Operator formulation of Classical mechanics: Levi-Civita map and equivalence of central forces in 2-dimensions

TL;DR

The paper develops an operator formulation of classical mechanics by constructing a classical wave function whose Schrödinger-like evolution encodes the Hamilton-Jacobi and continuity equations, then applies it to the 2D Kepler problem and the 2D harmonic oscillator. Using the Levi-Civita map and a Sundman-type time reparameterization, it explicitly maps the Hamilton-Jacobi, continuity, and Schrödinger-like equations, as well as the associated wave functions, between these two central-force systems on constant-energy surfaces. The work provides explicit expressions for the classical wave functions, shows that normalization occurs over finite radial intervals, and derives precise energy-constant mappings $E=-2c^2 k'$ and $k=4c^2 E'$ (with $c=1/4$ for a clean wave-function correspondence).

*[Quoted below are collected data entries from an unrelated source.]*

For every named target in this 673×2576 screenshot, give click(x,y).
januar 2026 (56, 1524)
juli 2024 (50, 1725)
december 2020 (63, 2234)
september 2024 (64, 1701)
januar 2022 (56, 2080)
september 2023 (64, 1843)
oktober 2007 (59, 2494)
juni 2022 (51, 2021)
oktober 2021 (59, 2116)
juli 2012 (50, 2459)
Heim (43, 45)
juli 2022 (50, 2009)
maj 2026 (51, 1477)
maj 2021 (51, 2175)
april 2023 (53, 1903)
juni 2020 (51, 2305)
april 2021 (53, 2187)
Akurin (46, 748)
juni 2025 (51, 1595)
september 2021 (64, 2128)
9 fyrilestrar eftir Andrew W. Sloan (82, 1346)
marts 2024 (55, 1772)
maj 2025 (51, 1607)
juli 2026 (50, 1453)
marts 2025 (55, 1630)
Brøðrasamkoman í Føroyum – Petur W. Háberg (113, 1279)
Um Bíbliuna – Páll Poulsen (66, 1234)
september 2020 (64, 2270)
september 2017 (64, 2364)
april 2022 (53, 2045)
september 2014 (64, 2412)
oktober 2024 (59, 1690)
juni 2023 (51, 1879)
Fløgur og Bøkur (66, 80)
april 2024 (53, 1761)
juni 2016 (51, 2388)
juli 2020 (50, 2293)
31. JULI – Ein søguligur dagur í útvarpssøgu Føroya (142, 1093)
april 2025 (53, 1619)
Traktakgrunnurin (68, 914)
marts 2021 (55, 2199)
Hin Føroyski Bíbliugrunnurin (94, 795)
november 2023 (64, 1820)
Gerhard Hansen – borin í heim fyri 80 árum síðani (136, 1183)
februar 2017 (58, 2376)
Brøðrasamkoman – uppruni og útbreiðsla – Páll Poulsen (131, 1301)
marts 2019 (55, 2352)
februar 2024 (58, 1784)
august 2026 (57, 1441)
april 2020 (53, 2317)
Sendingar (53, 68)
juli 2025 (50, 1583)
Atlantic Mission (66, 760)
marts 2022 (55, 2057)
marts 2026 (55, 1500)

Overall, it demonstrates the robustness of the operator approach in reproducing known classical-physics equivalences and suggests avenues toward exploring classical-quantum connections, such as entanglement, within this formalism.

Abstract

We study the operator formulation of classical mechanics by explicitly applying it to two central potentials in 2 dimensions. After constructing the classical Hamiltonian operators and corresponding Schrödinger like equations, we solve for the corresponding classical wave functions associated with these two potentials, viz; Kepler and harmonic potentials. While satisfying continuity equations, these classical wave functions are shown to be renormalizable only in a finite region of the 2D plane. We also derive the well-known equivalence between these two models within the operator formulation of classical mechanics. This equivalence is shown by relating the Schrödinger-like equations and corresponding classical wave functions of these two systems, using the Levi-Civita map and a reparametrizaton of time(Sundman map).